Février 1968. La France est sur le point d’entrer en ébullition, et France Gall, elle, nous prévient : Avant la bagarre, réfléchis bien ! Sortie sur l’album 1968, cette chanson, unique inédite du disque, s’impose comme une petite anomalie dans le répertoire de la chanteuse. Plus mature, plus affirmée, la chanteuse s’émancipe peu à peu de l’image de jeune fille modèle qui lui colle à la peau, malgré certains textes de Gainsbourg qu’elle a déjà chantés. Retour sur une chanson à part dans son parcours.


Un inédit au sein d’un album hybride


Avant la bagarre a la particularité d’être le seul inédit de l’album 1968. Ce disque, souvent vu comme une transition dans la carrière de France Gall, compile des titres enregistrés l’année précédente et marque la fin d’une époque. À l’image de sa pochette où la chanteuse apparaît comme une prêtresse hippie dans la fumée, l’album semble hésiter entre le yéyé classique et quelque chose de plus expérimental.


Et puis, il faut dire que ce disque arrive dans une période charnière. Serge Gainsbourg, qui a façonné une partie du son de France Gall, est de moins en moins présent (malgré deux morceaux sur cet album, le sulfureux Teenie Weenie Boppie et le mineur Nefertiti). L’arrivée d’un nouvel arrangeur (David Whitaker) sur certains titres aux orchestrations plus aériennes, donne une couleur différente à l’ensemble. Entre un hommage appuyé à la pop psychédélique anglaise (Chanson Indienne), un jazz sucré (Les yeux bleus) et des morceaux plus classiques, 1968 est un disque parfois inégal, mais toujours surprenant.
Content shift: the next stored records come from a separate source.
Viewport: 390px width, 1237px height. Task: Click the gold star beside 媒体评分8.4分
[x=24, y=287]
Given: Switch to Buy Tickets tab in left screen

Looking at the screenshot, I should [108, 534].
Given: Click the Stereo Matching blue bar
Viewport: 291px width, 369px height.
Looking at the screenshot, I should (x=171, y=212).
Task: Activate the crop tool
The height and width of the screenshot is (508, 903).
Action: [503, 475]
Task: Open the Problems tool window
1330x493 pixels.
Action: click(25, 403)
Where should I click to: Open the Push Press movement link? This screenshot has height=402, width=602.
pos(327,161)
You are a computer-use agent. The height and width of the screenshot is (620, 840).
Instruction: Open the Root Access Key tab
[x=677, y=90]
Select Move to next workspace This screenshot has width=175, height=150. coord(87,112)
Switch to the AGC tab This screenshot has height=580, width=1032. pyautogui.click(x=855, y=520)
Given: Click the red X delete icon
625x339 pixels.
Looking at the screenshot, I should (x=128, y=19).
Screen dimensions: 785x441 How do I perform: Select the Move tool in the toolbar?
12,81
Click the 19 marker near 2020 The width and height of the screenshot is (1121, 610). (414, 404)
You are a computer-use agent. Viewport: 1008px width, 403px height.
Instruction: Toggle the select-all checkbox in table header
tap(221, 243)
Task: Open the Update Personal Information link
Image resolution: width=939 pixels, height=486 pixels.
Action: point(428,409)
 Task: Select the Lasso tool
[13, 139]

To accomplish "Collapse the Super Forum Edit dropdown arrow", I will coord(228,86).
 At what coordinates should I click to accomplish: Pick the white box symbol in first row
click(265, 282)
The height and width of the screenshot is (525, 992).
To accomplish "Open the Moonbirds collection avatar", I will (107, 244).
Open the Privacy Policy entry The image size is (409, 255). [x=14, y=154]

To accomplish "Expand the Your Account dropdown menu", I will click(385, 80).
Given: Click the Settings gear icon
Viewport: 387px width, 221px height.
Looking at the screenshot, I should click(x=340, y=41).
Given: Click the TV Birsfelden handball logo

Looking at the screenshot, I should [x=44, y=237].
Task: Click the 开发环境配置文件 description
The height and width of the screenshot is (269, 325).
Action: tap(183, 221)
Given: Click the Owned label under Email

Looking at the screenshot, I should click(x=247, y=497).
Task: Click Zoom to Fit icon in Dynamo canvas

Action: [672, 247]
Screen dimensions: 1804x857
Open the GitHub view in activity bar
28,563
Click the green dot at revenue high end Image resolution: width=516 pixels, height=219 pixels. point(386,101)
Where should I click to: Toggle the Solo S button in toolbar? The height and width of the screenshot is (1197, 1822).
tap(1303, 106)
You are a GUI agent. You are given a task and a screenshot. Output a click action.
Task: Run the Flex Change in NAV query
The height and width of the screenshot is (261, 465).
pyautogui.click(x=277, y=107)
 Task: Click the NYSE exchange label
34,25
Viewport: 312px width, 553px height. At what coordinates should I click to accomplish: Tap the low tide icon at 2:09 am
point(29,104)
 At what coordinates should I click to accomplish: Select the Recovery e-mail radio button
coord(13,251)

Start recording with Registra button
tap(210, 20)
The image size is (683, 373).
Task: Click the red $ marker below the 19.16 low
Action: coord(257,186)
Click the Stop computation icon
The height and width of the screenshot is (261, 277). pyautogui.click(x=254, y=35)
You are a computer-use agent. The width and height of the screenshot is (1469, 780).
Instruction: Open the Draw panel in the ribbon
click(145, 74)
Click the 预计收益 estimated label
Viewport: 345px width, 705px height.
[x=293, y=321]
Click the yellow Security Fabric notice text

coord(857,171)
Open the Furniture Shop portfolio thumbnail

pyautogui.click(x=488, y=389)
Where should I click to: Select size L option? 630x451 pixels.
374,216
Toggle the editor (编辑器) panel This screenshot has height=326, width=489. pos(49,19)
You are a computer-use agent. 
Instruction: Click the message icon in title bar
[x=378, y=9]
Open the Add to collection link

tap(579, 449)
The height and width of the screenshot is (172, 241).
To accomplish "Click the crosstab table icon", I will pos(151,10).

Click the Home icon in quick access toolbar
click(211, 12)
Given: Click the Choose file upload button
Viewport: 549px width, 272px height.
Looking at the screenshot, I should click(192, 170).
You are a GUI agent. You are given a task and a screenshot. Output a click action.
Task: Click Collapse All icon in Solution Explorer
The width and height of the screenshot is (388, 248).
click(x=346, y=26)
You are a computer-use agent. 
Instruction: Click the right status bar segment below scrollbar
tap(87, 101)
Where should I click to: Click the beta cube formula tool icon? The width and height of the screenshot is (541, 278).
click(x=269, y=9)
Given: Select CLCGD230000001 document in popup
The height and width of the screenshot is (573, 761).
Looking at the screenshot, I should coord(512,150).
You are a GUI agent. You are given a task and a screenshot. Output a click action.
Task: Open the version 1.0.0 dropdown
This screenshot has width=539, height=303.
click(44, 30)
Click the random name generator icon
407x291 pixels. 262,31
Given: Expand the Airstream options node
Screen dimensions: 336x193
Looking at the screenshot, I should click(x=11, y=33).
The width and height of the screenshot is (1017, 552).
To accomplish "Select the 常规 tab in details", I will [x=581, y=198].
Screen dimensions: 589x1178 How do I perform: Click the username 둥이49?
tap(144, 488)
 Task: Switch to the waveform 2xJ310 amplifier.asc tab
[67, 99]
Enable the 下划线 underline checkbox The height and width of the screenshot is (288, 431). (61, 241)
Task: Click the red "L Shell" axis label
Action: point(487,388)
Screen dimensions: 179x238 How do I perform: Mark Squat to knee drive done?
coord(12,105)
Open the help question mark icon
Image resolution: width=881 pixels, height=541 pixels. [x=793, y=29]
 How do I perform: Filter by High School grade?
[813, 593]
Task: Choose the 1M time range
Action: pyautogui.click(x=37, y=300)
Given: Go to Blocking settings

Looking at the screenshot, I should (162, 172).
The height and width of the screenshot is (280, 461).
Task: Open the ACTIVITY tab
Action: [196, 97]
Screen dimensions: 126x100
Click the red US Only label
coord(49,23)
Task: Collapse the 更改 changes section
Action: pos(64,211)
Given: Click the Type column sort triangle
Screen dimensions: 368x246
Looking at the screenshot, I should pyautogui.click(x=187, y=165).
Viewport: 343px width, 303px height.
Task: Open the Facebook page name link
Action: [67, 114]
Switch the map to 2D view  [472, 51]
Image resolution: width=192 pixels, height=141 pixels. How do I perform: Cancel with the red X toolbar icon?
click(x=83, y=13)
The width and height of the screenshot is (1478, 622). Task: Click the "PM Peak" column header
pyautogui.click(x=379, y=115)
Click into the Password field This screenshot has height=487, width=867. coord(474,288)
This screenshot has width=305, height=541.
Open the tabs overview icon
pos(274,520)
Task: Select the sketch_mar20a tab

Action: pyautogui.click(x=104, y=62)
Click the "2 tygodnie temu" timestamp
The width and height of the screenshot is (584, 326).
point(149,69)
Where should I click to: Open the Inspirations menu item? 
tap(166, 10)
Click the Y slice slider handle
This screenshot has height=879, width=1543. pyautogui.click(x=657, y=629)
Dans ce contexte, Avant la bagarre fait figure d’exception. Écrit par Ralph Bernet, prolifique parolier notamment pour Johnny Hallyday, et composé par Guy Magenta, ce titre prend la place de Polichinelle, jugé sans doute trop enfantin. Il aurait pourtant été plus logique de supprimer La petite, un duo avec Maurice Biraud qui n’a pas bien vieilli. Ironie du sort, Magenta ne verra pas la sortie de l’album, ayant perdu la vie dans un accident de voiture fin 1967.


Une histoire de jalousie qui tourne mal


Avant la bagarre raconte une scène de jalousie qui dégénère. La narratrice emmène son compagnon dans un lieu où elle a ses habitudes. Elle le met en garde : un ancien flirt s’y trouve, et la confrontation pourrait mal tourner. Elle le supplie de ne pas chercher l’affrontement, mais l’inévitable se produit. À la fin de la chanson, elle quitte les lieux, laissant les deux hommes régler leurs comptes, non sans une pointe de cynisme : Que le vainqueur de ce combat téléphone demain chez moi.


Une voix qui évolue


À cette époque, France Gall suit des cours de chant avec Jean Lumière, un ténor spécialisé dans la diction et la technique vocale. Elle cherche à affirmer sa voix, à mieux maîtriser son timbre. Cela s’entend sur Avant la bagarre : son interprétation est plus posée, moins juvénile que sur ses premiers succès. Elle adopte une manière de chanter plus assurée, qui préfigure son évolution vers un répertoire plus adulte.


Ce travail sur la voix s’inscrit dans une volonté de professionnalisation accrue. Dans une interview accordée à Salut les Copains, elle confie que ces cours sont essentiels pour mieux appréhender les sessions d’enregistrement et les performances scéniques.

 

Une production efficace


Si 1968 se distingue par la diversité de ses orchestrations, Avant la bagarre bénéficie du savoir-faire d’Alain Goraguer, fidèle collaborateur de France Gall. Connu pour son travail avec Boris Vian et Serge Gainsbourg, il apporte une finesse aux arrangements qui donne du relief à la chanson.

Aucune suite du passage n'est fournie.